Find "The image size is (1200, 495)." in the material, then return exactly the line containing it and all lines after it to the end, leaving out pictures.

-=-=-

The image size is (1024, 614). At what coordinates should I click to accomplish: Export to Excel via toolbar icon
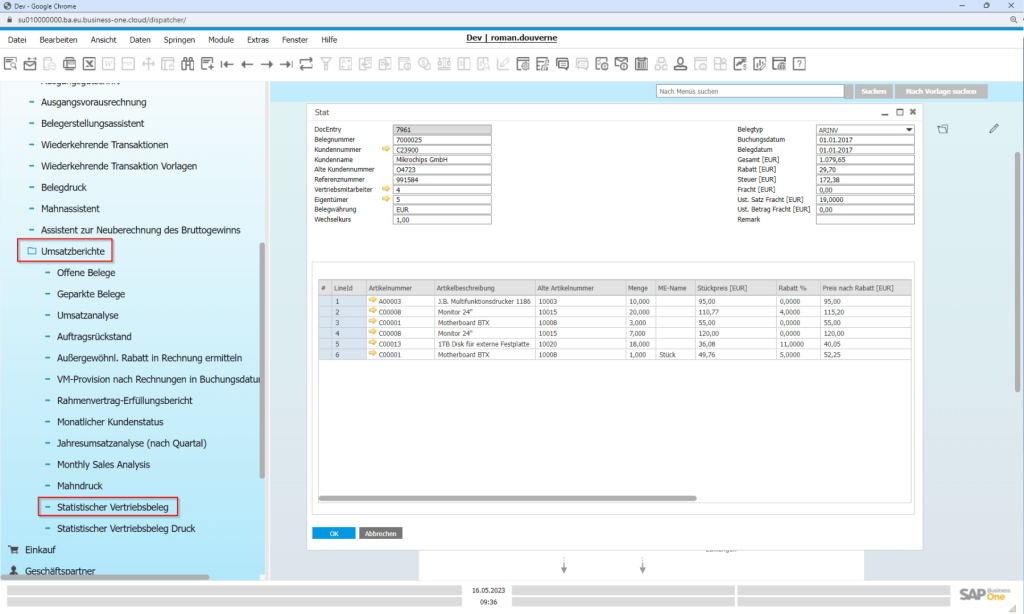point(89,64)
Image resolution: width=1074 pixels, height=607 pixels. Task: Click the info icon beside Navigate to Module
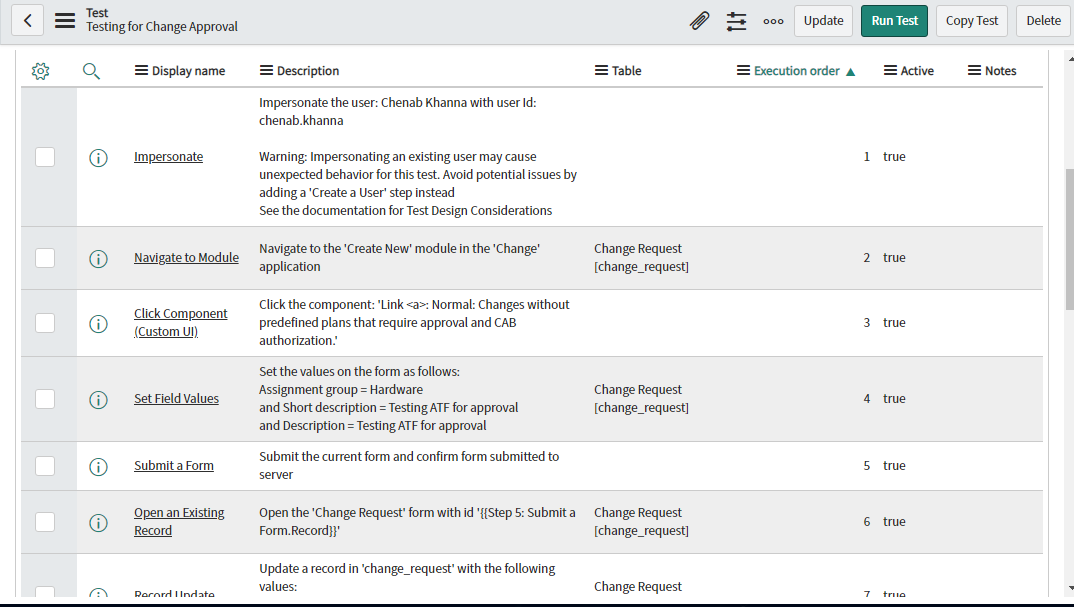click(98, 258)
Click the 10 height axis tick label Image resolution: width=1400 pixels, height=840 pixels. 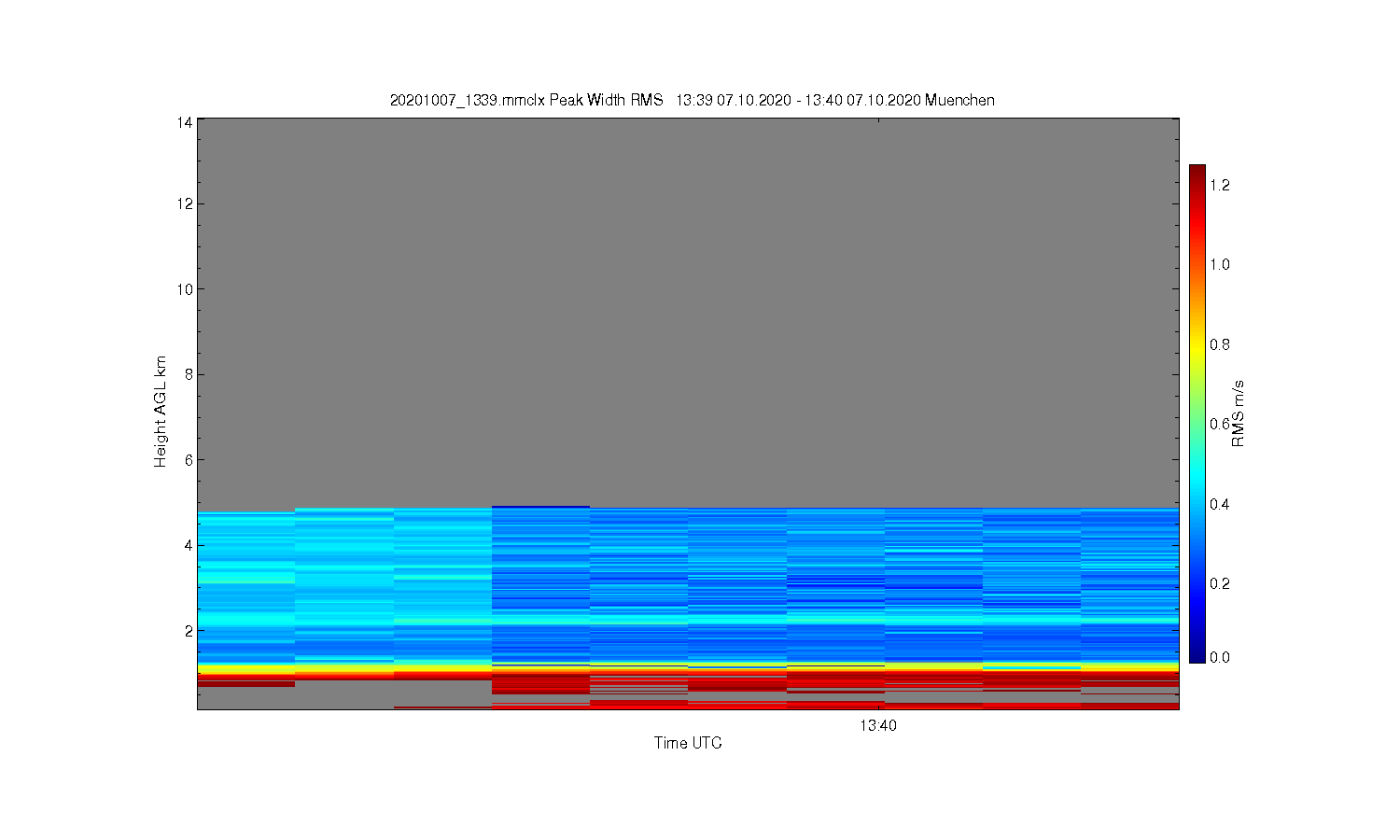(184, 289)
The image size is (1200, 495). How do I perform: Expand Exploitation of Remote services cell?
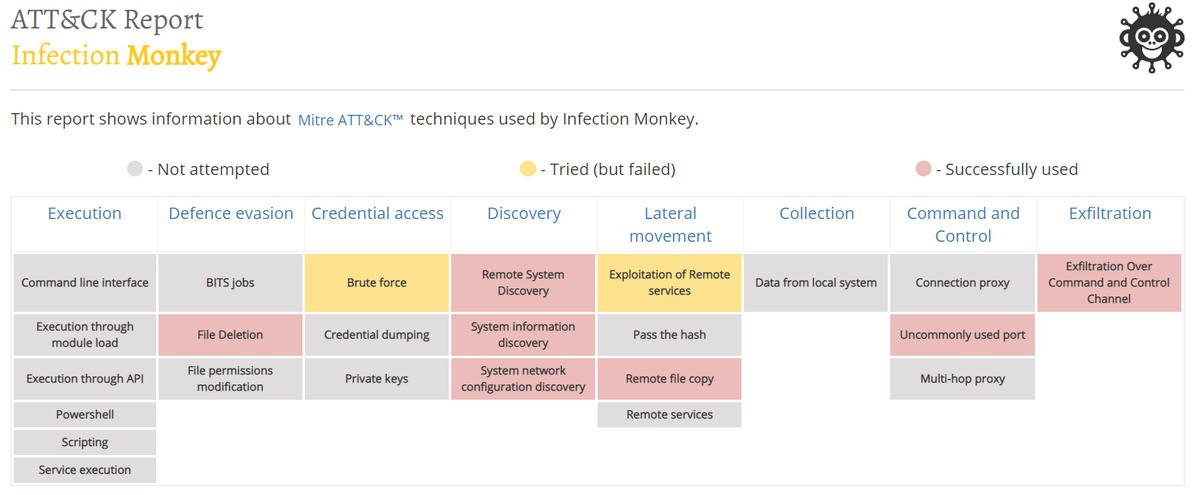point(670,283)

-=-=-

Task output:
The image size is (1200, 495). How do I perform: Expand Exploitation of Remote services cell?
point(670,283)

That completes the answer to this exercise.